5. Everything is an instance of a class
Part of
CS:2820 Object Oriented Software Development Notes, Spring 2021
|
The textbook has a chapter titled Everything is an Object, and in the world of object-oriented programming, that is true. When you look at a large programming problem and think about how to create code, every noun you find in the problem description is a very good candidate for the name of either an object or a class of objects in the program that solves that problem.
For example, when you look at the screen of a computer, you typically see windows, icons and a cursor on that screen. An object-oriented implementation of the window manager for that computer will almost certainly be built on classes with names like Window, Icon and Cursor. If the window manager only supports one screen, there will probably be an object called screen. if the window manager supports multiple screens. There may well be a class, Screen, with one object of this class per screen, and possibly an object named currentScreen that names the object that that the user is currently focused on because the cursor is there. By convention, Java class names are almost always capitalized, while object names are usually in lower case. This is only a convention! Nothing requires this. Other conventions are used in some settings, but we will try to conform to the Java convention here.
In our road-newtork example, there will be classes like Road, Intersection and Vehicle. In our logic-circuit example, there will be classes like Gate and Wire. In our neural-network example, there will be classes like Neuron and Synapse.

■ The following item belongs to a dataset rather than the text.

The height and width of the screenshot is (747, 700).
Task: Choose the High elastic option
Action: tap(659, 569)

The important thing to note in all of these examples is that we can actually construct a huge amount of the framework of a program by analyzing the classes that make up the problem and their relationship to each other. Significant parts of this work can be done long before we know what algorithms are involved, before we know what output the program is supposed to produce, and before we know what input the program will take.

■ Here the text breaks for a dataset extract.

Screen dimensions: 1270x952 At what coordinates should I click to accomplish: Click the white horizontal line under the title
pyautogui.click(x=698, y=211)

We spoke in the abstract about classes of objects in our discussion of modelling a road network, a digital logic circuit and a neural network. Now, let's talk about implementing these classes in Java. Initially, we'll talk about these classes as pure data. We'll add behavior later.
If we are modelling a road network, we might begin with the following classes:
class Road { // indent to here between braces } class Intersection { }
Note in the above that the closing brace for each block is aligned under the keyword that opened the block, while the opening brace is at the end of the line (except perhaps for a comment). This indenting style is preferred both by our textbook's author and by me.

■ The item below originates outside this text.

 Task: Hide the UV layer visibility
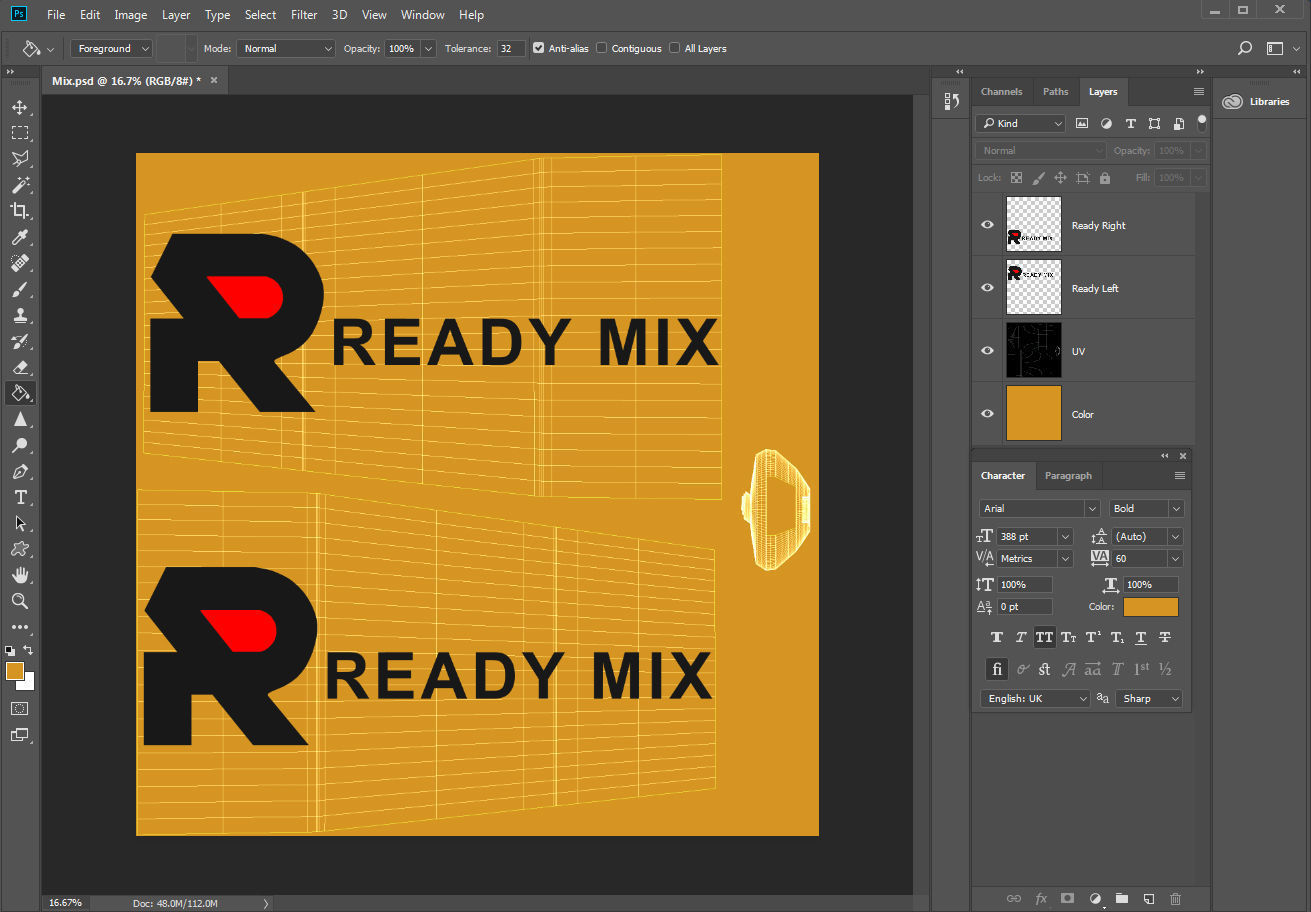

There is a matter of style here. Java is perfectly happy if we write this without newlines, without comments, and with a minimum of spaces like this:
class Road{}class Intersection{}
That is not very readable, and the only reason to write code this way is to prevent it from being read. Unreadable code will not be tolerated in this class. Languages such as Python force you to use newlines and indenting, but Algol 60, Simula 67, C, Pascal, C++ and Java, among many others, leave indenting and newlines entirely to the programmer.
We could also write it as follows, keeping the opening and closing braces vertically aligned with everything between indented. This style tends to push code onto more lines, pushing code off the bottom of the editing window.
class Road { // indent to here between braces } class Intersection { }
The style I use (and that the book uses) makes balancing brackets easy enough without pushing text off the bottom of your editing window.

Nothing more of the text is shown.